Tirons-en quelques conséquences. Pour que ce manuel ait été édité, surtout chez Nathan – qui fournit sans doute le plus de salles de classe en France -, il a sûrement été lu et relu, vérifié et validé avant d’être diffusé. C’est donc que les autorités qui l’ont supervisé acceptent qu’on puisse intervertir l’expression “invasion barbare et son lot d’horreurs” et “arrivée de migrants”. Si cela fonctionne dans un sens, cela fonctionne dans l’autre. Nous pouvons donc logiquement, nous aussi, choisir de remplacer désormais chaque “arrivée de migrants” par “invasion barbare”

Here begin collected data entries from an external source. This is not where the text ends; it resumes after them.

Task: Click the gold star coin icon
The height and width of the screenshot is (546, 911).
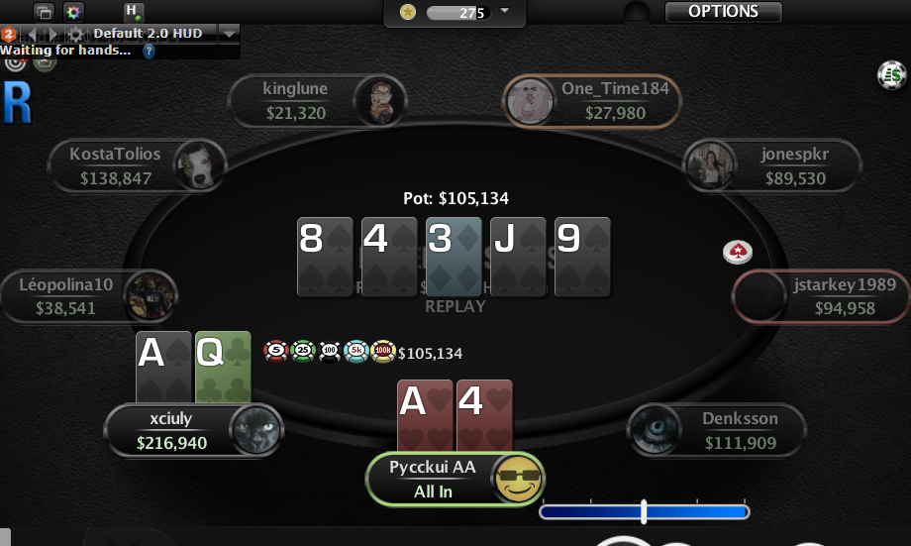Action: tap(408, 12)
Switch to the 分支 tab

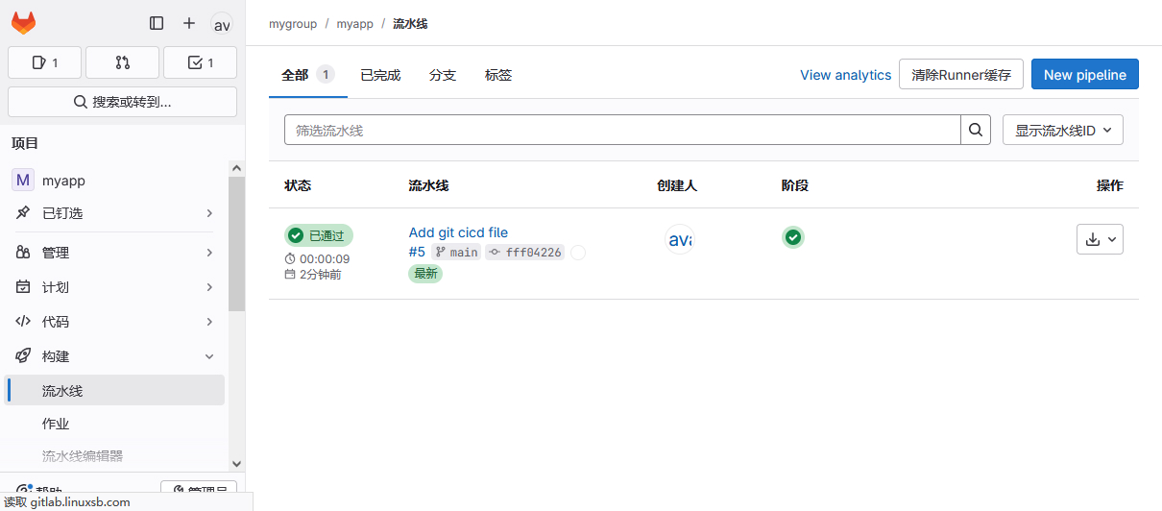(x=443, y=75)
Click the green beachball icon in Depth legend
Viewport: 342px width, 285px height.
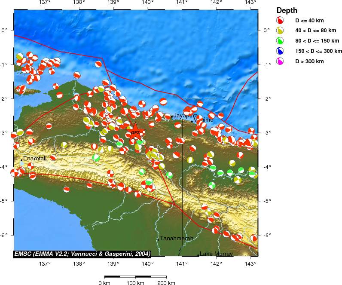[280, 41]
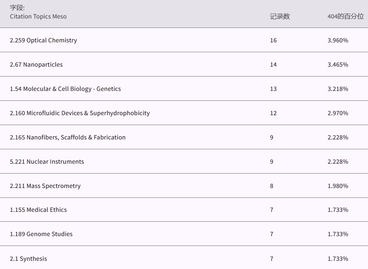This screenshot has width=368, height=269.
Task: Open the 2.1 Synthesis topic
Action: [28, 259]
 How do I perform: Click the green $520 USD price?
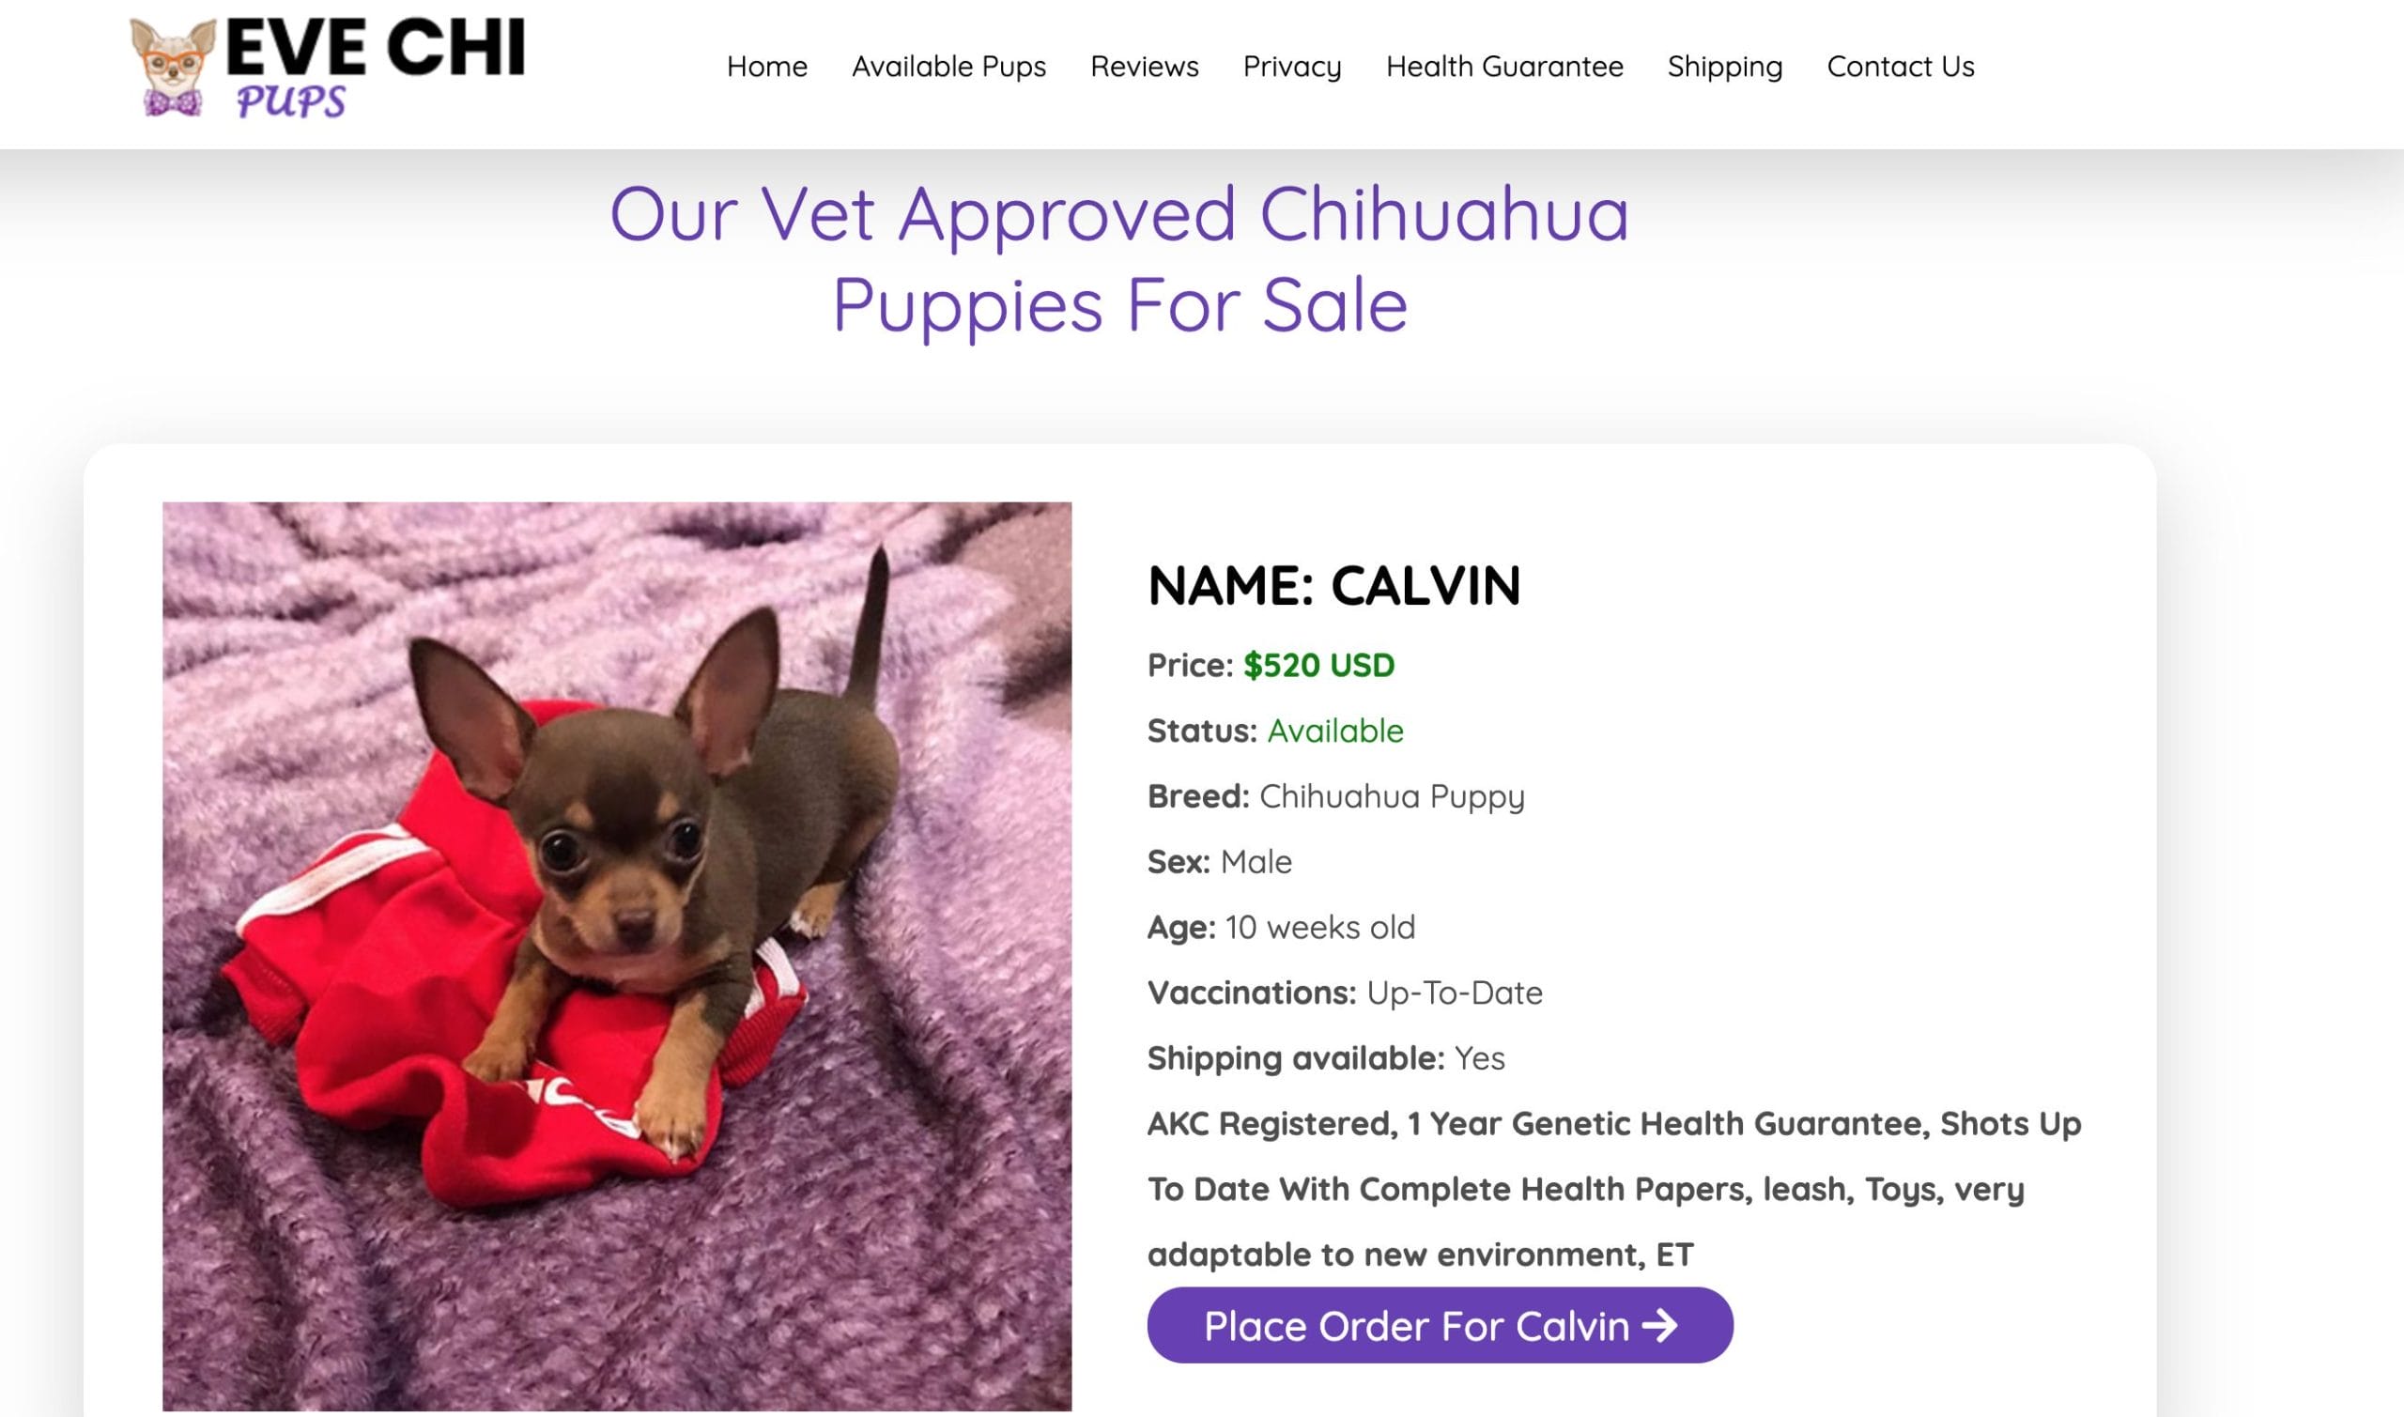(x=1318, y=666)
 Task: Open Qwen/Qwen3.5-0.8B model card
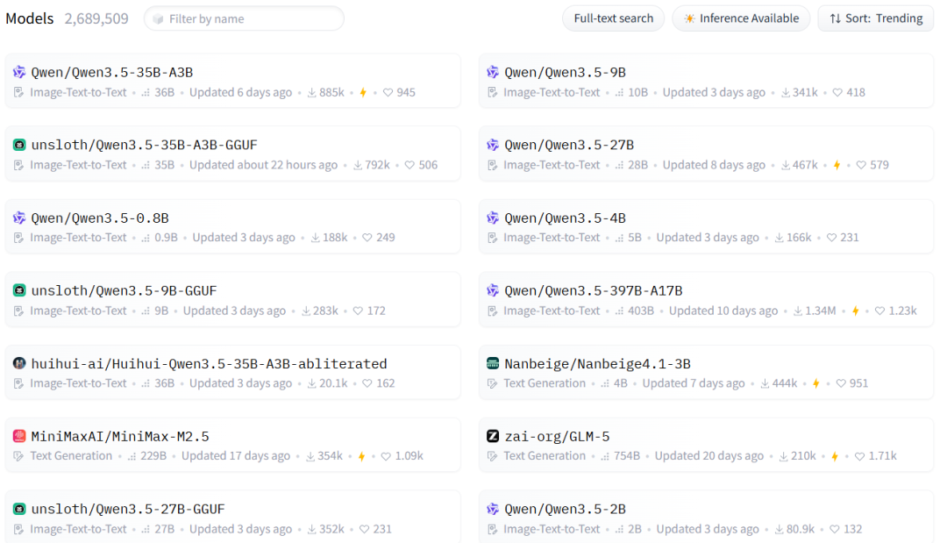(100, 218)
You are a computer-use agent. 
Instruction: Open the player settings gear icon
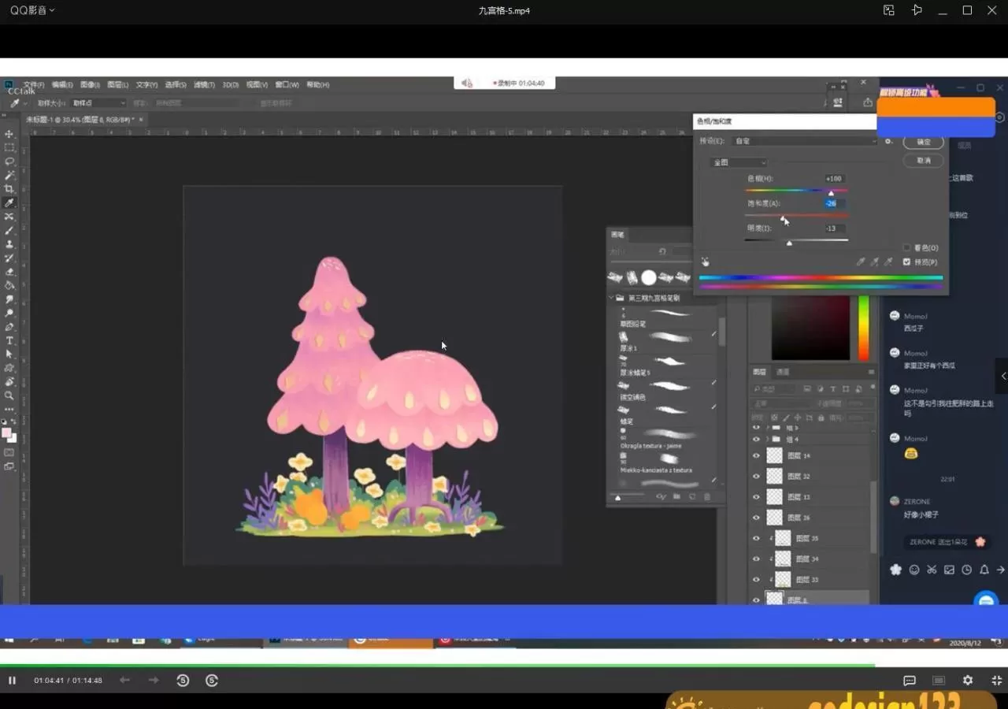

Dans ce même manuel, nous pouvons voir une photo montrant des jeunes se prenant en photo avec Omar Sy. Là, il nous est expliqué que la France connaît d’importantes migrations depuis la préhistoire. Il est ajouté que la population continue d’évoluer avec des migrants venant notamment d’Afrique et d’Asie, et une petite phrase est ajoutée : “Eux-mêmes ou leurs enfants sont français.”
 
Quel dommage que, par distraction, l’auteur soit tombé dans un ignoble processus de colonisation en obligeant les migrants ou leurs enfants à devenir français. Heureusement, ce n’est sûrement qu’une étourderie, laissons-lui le temps d’apporter une correction salutaire dans la réédition : la naturalisation n’est, bien sûr, pas automatique.